Domestic team information
- 2013/14–2014/15: South Australia
- 2014/15: Adelaide Strikers
- 2015/16: Sydney Sixers
- 2016/17: Northern Districts
- 2016/17: Melbourne Renegades (squad no. 37)

Career statistics
| Competition | FC | LA | T20 |
| Matches | 7 | 2 | 10 |
| Runs scored | 221 | 61 | 30 |
| Batting average | 24.55 | 30.50 | 7.50 |
| 100s/50s | 0/1 | 0/1 | 0/0 |
| Top score | 81* | 61 | 7 |
| Balls bowled | 1,416 | 85 | 168 |
| Wickets | 23 | 1 | 5 |
| Bowling average | 36.21 | 119.00 | 49.40 |
| 5 wickets in innings | 1 | 0 | 0 |
| 10 wickets in match | 0 | 0 | 0 |
| Best bowling | 5/82 | 1/49 | 2/34 |
| Catches/stumpings | 1/– | 0/– | 1/– |
- Source: ESPNcricinfo, 3 May 2022

= Trent Lawford =

Australian cricketer (born 1988)

Trent Lawford (born 18 April 1988) is an Australian cricketer.
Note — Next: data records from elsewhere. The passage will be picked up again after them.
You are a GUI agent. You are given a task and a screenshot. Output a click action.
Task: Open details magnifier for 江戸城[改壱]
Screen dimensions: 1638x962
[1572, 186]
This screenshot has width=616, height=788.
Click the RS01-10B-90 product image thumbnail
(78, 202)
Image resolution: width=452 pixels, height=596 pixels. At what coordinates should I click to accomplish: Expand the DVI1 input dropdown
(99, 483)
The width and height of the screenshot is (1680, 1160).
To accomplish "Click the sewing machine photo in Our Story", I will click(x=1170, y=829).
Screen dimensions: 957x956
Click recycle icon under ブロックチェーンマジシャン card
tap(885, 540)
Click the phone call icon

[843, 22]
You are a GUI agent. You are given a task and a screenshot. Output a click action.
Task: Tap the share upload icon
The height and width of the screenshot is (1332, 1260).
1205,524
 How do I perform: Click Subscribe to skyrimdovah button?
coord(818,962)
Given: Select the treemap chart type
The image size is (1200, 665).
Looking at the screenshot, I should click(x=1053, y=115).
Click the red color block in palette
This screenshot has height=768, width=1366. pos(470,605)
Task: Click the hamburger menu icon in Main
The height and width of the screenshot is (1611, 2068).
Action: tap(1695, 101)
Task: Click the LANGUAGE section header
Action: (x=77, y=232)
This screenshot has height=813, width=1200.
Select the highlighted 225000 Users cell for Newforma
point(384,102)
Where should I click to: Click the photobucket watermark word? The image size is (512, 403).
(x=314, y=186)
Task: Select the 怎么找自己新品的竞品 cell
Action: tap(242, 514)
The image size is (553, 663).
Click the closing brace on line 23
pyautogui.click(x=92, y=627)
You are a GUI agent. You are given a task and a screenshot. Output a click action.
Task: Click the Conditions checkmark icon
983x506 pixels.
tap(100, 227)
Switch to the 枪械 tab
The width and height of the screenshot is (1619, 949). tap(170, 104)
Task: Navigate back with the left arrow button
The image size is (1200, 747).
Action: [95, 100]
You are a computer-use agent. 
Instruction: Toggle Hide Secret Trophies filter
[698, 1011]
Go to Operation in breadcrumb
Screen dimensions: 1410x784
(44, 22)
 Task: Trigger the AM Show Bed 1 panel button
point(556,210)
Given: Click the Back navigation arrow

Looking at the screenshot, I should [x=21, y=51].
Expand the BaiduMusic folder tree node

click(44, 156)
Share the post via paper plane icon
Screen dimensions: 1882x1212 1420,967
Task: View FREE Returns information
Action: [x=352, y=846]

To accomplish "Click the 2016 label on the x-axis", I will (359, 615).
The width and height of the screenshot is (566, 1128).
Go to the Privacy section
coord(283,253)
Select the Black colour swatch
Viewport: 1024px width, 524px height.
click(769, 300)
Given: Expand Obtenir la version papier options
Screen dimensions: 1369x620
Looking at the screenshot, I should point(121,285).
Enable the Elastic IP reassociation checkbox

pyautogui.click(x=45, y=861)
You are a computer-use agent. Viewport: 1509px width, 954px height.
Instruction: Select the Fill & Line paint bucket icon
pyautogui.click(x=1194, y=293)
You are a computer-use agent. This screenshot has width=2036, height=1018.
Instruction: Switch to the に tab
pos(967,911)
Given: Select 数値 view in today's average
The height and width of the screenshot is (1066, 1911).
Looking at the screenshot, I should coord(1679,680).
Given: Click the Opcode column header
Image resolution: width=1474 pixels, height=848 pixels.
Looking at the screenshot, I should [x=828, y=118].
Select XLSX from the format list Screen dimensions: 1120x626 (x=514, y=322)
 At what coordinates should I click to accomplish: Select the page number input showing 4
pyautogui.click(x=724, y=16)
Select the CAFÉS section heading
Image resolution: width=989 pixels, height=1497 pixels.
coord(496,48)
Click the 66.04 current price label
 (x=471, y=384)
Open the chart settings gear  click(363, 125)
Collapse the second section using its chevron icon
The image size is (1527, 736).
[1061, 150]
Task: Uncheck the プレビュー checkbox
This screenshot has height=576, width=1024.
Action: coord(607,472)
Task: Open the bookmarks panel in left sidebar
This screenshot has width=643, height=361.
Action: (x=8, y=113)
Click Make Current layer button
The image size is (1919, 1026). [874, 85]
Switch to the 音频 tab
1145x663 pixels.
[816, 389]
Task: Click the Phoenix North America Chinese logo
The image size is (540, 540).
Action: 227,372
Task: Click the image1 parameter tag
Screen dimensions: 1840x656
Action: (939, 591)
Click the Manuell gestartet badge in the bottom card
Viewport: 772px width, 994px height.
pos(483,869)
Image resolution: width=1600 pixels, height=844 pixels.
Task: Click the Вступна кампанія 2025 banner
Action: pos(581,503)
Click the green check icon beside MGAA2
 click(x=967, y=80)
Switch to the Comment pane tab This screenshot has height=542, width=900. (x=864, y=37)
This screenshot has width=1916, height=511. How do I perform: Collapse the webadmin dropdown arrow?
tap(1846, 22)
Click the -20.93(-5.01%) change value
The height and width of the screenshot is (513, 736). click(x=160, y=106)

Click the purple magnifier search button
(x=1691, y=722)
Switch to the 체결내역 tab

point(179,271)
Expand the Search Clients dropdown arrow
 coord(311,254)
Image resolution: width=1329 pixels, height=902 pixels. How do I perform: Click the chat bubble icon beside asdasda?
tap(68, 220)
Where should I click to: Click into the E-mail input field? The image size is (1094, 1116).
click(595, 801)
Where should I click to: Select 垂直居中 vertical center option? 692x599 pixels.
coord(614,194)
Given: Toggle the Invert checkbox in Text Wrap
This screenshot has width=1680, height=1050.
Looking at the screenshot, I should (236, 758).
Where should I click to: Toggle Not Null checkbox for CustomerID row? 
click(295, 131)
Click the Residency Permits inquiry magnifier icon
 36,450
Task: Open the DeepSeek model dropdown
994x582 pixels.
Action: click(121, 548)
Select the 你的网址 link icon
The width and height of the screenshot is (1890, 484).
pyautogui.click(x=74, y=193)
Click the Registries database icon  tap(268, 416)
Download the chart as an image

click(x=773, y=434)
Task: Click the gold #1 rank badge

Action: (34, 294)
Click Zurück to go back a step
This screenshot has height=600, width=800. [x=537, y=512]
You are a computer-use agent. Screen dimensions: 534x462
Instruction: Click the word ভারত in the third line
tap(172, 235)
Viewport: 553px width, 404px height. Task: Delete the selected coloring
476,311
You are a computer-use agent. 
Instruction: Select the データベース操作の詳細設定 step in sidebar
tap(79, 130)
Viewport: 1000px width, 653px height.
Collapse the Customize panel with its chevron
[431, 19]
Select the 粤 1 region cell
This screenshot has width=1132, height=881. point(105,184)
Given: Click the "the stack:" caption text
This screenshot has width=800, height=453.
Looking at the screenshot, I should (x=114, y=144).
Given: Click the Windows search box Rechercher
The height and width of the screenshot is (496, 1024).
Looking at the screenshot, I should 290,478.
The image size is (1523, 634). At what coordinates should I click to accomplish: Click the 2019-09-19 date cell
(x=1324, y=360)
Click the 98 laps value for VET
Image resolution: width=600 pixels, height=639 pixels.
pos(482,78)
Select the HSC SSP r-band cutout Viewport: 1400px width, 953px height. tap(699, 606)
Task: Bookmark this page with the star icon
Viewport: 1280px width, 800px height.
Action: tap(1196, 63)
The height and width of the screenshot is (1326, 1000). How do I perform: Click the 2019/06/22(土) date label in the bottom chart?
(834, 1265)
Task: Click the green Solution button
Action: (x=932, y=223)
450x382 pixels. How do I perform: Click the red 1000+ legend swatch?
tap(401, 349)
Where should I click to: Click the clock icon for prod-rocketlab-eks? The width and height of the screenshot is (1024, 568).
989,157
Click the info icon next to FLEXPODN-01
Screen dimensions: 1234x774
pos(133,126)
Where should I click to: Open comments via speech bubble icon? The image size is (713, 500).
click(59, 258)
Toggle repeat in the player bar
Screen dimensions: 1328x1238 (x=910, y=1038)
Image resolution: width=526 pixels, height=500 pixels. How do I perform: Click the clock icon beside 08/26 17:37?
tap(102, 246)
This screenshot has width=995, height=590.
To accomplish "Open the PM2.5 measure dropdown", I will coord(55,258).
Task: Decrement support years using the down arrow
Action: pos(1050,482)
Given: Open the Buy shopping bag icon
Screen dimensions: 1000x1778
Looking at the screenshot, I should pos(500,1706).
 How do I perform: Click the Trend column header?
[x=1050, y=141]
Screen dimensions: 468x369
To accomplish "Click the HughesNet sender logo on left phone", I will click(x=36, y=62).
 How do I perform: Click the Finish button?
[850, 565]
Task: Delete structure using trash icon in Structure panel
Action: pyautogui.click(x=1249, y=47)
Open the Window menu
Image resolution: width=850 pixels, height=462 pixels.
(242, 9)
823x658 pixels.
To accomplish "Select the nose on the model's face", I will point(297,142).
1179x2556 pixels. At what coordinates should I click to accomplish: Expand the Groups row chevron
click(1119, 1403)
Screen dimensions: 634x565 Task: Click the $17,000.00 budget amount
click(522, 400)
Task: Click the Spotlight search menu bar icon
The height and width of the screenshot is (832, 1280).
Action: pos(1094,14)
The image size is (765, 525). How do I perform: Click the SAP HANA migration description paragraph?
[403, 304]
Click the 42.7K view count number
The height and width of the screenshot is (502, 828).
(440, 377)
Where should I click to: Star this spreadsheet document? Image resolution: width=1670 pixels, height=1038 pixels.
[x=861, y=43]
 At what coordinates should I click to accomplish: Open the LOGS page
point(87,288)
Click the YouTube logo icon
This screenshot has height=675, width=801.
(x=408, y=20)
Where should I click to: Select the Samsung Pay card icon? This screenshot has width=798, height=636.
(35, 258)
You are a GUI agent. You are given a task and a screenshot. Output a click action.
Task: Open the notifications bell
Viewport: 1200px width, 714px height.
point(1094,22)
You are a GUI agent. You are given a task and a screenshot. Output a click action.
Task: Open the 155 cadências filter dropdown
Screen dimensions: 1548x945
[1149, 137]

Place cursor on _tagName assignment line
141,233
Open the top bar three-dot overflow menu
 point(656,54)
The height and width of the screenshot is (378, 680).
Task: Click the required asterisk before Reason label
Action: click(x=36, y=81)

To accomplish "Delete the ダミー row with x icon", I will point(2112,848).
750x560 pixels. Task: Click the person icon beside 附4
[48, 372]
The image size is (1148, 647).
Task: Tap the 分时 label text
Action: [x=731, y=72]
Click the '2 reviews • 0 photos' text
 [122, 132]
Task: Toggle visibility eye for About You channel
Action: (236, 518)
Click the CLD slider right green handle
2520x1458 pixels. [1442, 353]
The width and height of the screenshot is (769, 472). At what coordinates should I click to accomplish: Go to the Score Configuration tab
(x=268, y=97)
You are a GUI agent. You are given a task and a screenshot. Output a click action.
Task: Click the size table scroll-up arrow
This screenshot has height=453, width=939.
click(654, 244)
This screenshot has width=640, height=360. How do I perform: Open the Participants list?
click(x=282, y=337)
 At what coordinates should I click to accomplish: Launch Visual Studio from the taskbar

He has played for South Australia in the Sheffield Shield and in Australian domestic limited-overs cricket; as well as the Adelaide Strikers, Sydney Sixers and Melbourne Renegades in the Big Bash League and Northern Districts in the Super Smash in New Zealand.

Lawford made his first-class cricket debut for South Australia against Western Australia in November 2013.

He won the Jack Ryder Medal in Victorian Premier cricket for the 2017–18 season.